Maybe it is not surprising that central bankers have become the rock stars of the economic policy world. Government leaders around the world, not just in the U.S., seem paralyzed, either by upcoming elections, referendums, or simply not knowing what to do.
We saw this yesterday in the strong market reaction to yesterday’s announcement from the Federal Reserve (Fed). It was possibly more dovish than expected, but hardly a bombshell. Yet, the chart below shows a market clearly waiting for the announcement (there was relatively little market movement in the morning) and then reacting sharply. Major foreign currencies gained on dollar weakness, as did gold.
The Fed Moves Markets
The U.S. Dollar Index (DXY) indicates the general international value of the U.S. dollar. The DXY Index does this by averaging the exchange rates between the US dollar and six major world currencies.
All of this underlies the larger story of continued loose monetary policy and continued currency uncertainty.

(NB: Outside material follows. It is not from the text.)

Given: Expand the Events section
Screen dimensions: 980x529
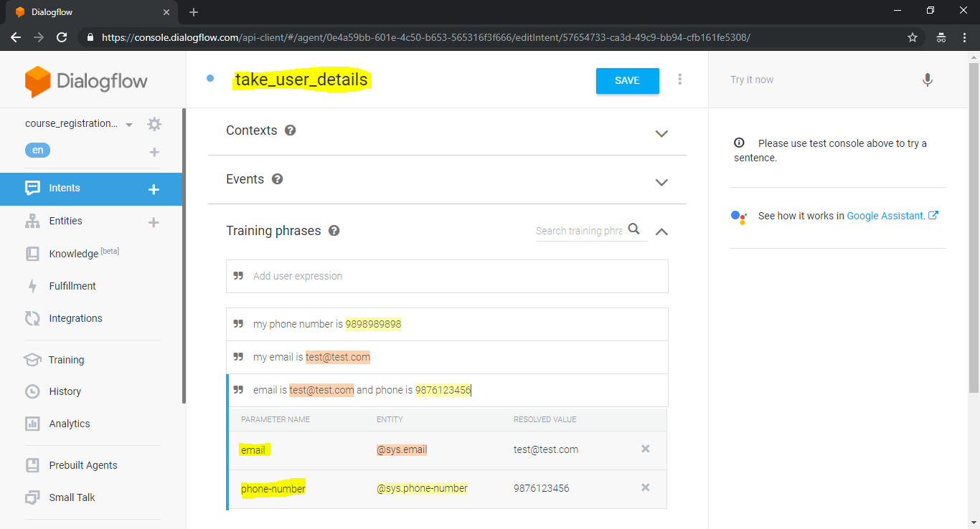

It is probably too strong to suggest that countries are actively engaging in a currency war, but central banks and governments certainly seem, at best, indifferent to the impact of monetary policy on currency. Central banks have also failed to coordinate any policy response to global stagnation, most recently at the G20 meeting in Shanghai.
To us, this suggests strength in gold as a potential safe haven from currency volatility. We are not traditional gold bugs or long-term strategic gold holders. However, we also cannot ignore the fundamental backdrop, or the technical signals, that are making gold attractive in the short term.